Search on multiple indexes


#1

I have two indexes:
city (id, name, fulltext_field)
street (id, city, name, fulltext_field)

Now i call
select * from city, street where ...

Questions:

  1. Is there posibility to know which index belongs each found row?
  2. In result i see only id and name fields. As i understand result have only common fields for all indexes. But is there posibility to get non-common fields? I think they should contain NULL for other indexes. But if field is present in both indexes and have different type… Maybe alias to index should be used…
  3. If there are rows with same ID in both indexes - only one row will present in result. But i want to get rows from both indexes. Can i?

I tried to find answers in documentation - but found nothing. So if it is impossible now to do all this - can it be feature request?

Also i think to use multi-query instead of multi-index query. But as i understand queries from multi-query request will execute consistently. And multi-index query i can run in parallel - multi-core or multi-server if indexes are on different servers.


#2

Right now results from indexes are intersected by document ID and only common columns are retained. For this, only one document is output in result set. For 1. you need to have an attribute that tells the index to which it belongs. Going with 2 indexes with different that can have overlapping ids is not a good idea. Either query then independent or make one structure that could fit any of the types you have there (even if spans to multiple indexes).


#3

Ok, so you think it is no reason to create feature request for this?
And what about run in parallel multiple queries? Is it possible to develop something for this in future releases?

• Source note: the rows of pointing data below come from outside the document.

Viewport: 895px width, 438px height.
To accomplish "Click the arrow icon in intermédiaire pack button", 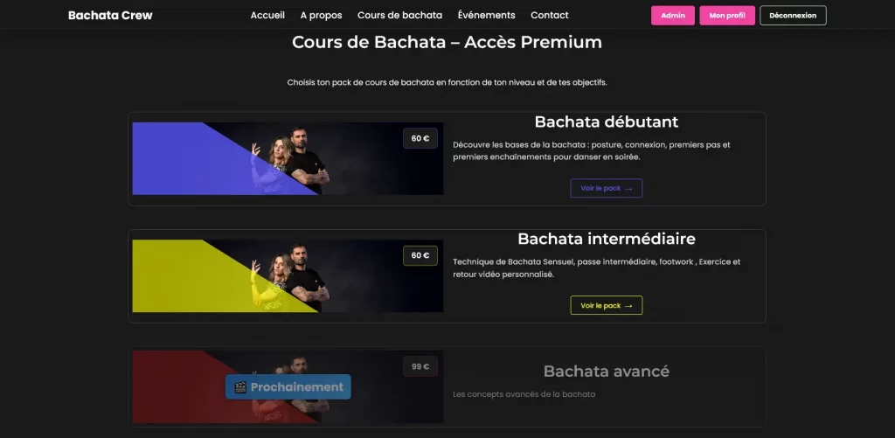I will (x=628, y=306).
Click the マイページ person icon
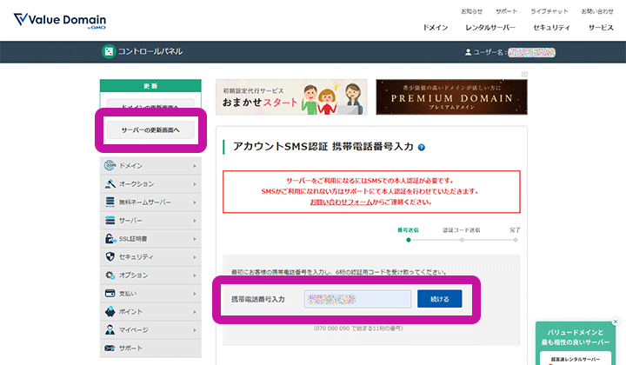The height and width of the screenshot is (365, 626). (110, 330)
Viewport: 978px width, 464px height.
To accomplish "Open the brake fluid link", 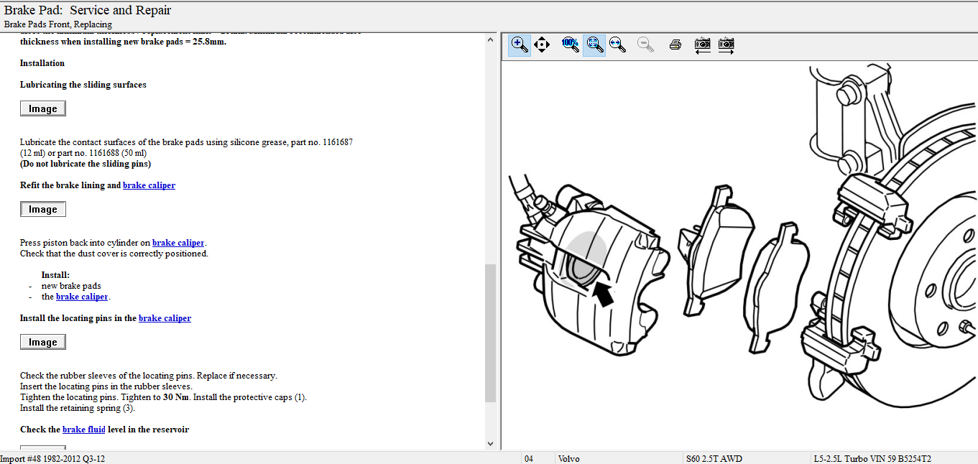I will [x=84, y=430].
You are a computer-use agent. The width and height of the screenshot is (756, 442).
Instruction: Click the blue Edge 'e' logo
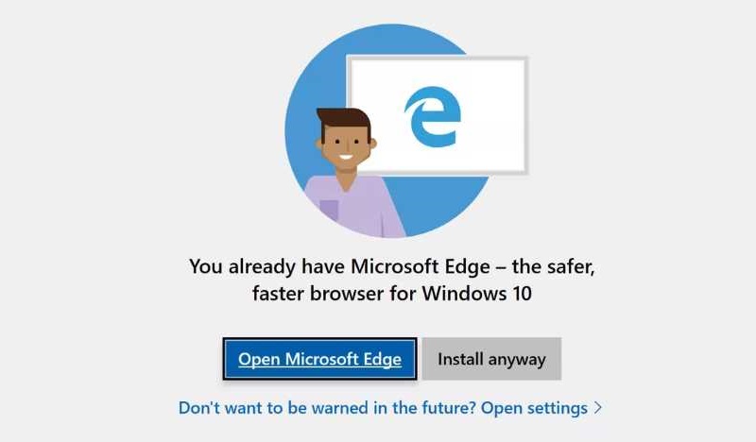pos(433,115)
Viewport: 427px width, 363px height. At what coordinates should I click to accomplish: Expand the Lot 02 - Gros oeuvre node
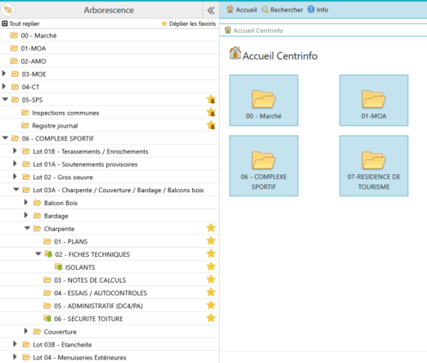16,177
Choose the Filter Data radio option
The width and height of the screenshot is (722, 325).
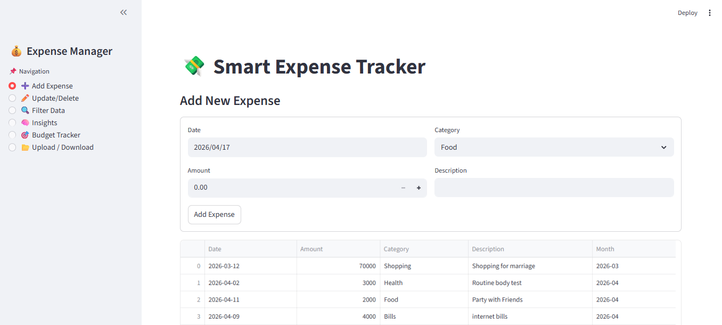(x=12, y=110)
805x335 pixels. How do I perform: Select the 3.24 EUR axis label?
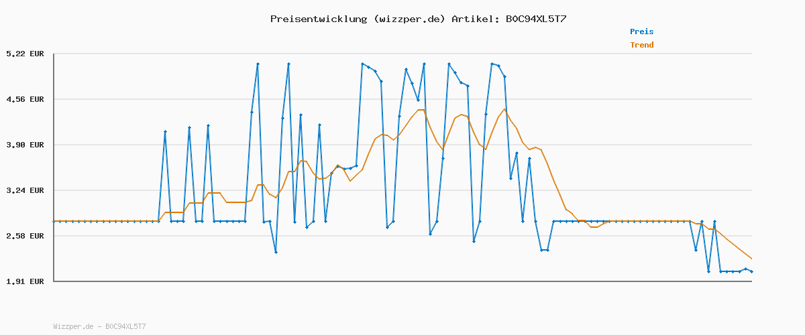(x=25, y=190)
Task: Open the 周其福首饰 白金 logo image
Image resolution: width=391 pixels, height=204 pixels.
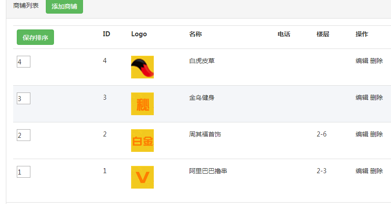Action: pyautogui.click(x=142, y=141)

If possible, add this to documentation, please. I think it is useful information.


#4

for 2nd point you could use EXIST expression described at docs

There is also example that says “This function is handy when you are searching through several indexes with different schemas”.

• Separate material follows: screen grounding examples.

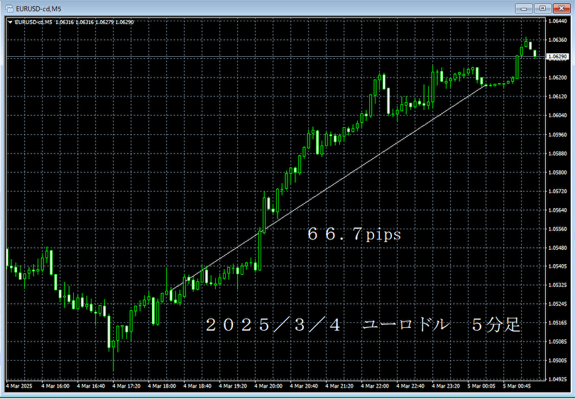Screen dimensions: 575x399
Task: Click the 1.05000 level on price scale
Action: pos(558,361)
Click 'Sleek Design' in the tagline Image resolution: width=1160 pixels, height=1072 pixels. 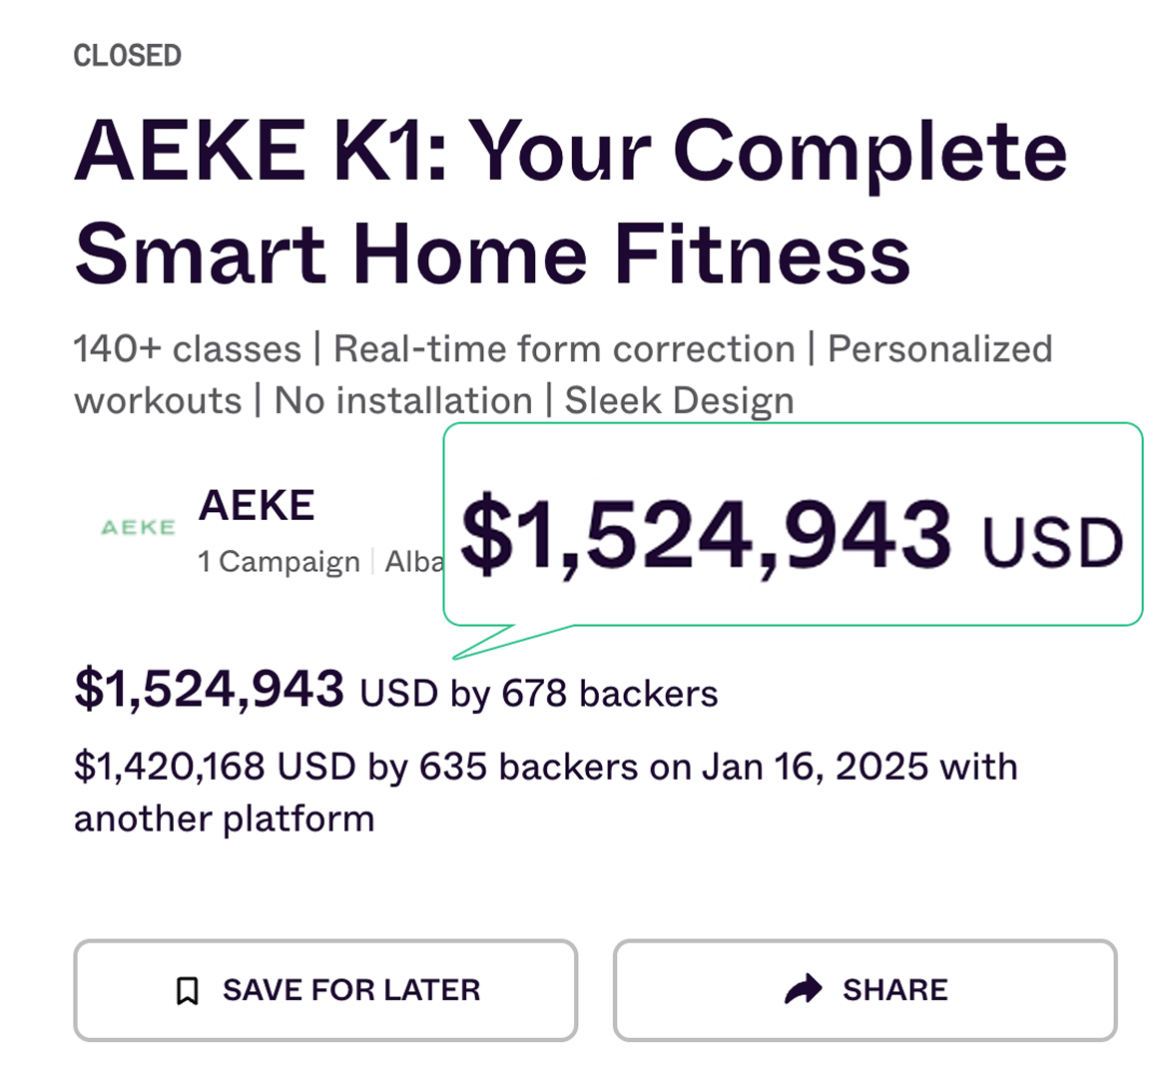click(679, 401)
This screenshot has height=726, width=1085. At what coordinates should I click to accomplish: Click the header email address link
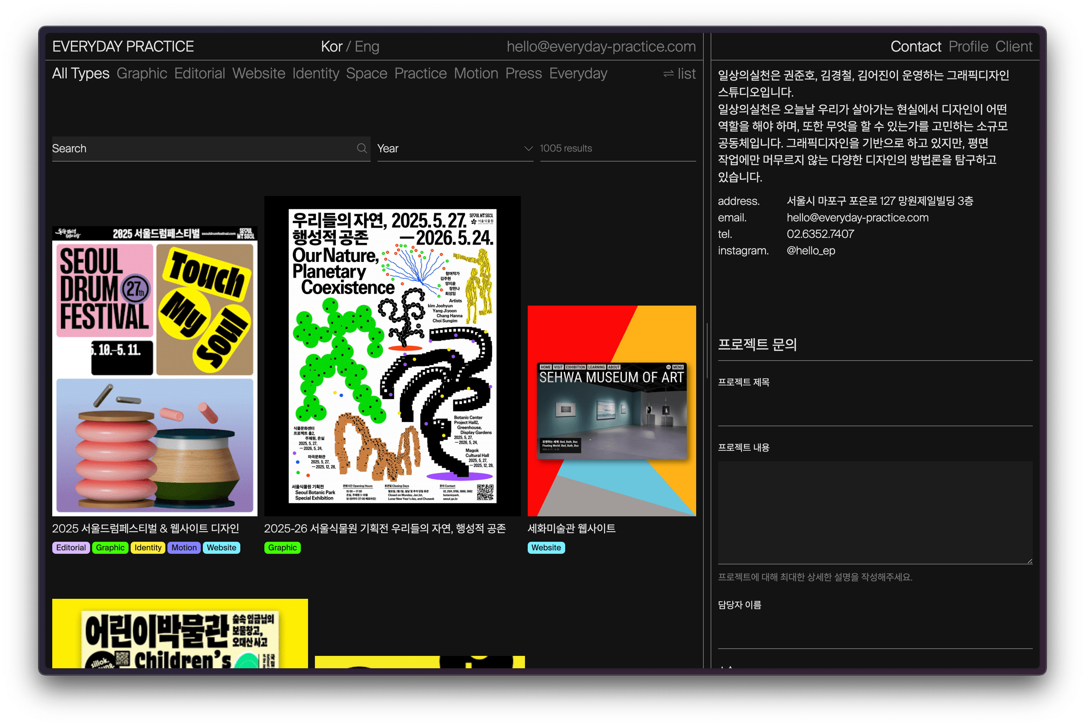pos(601,46)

For 3 could you provide example that show that you need? As from my point of view it already takes advantage of dist_threads and process queries in parallel.


#5

Oh, i missed EXIST. Thanks.
But for my task i need use it on string attributes, but it does not support them.

You mean i can create distributed index that contain all indexes i need? I’ll think about this. It seems can resolve my task. But can i combine indexes with different structure?
But as for now, i cannot use this aproach, because of EXISTS does not support string attributes.

And i’ll explain my task.
I have 2 indexes - city and street. I have string, that i want to search in both. And then sort result on expression: if row from city indexed - by attribute from city index, if row from street index - by attribute from street index.

And problems that i should to resolve:
A. i need fields that present only in city and only in street indexes.
B. in result i need to know what is row - city or street.
C. i need rows from city index and street index, even is ID is the same.

A i can resolve using EXISTS, but my attributes is string. so not now.
B i can resolve adding some attribute with index name to each index. or using EXISTS for unique attributes. But i will be better to have some function to get index name.
C i cannot resolve in any way.

I need result from both indexes at same time - i will always process them simultaneously. So i can use multi-query syntax: select * from city; select * from street;. This will resolve all problems (a,b,c), but i sould make final sorting outside of sphinx, but it is not significant.
But significant is that i cannot call select * from city; select * from street; in parallel. But i want…)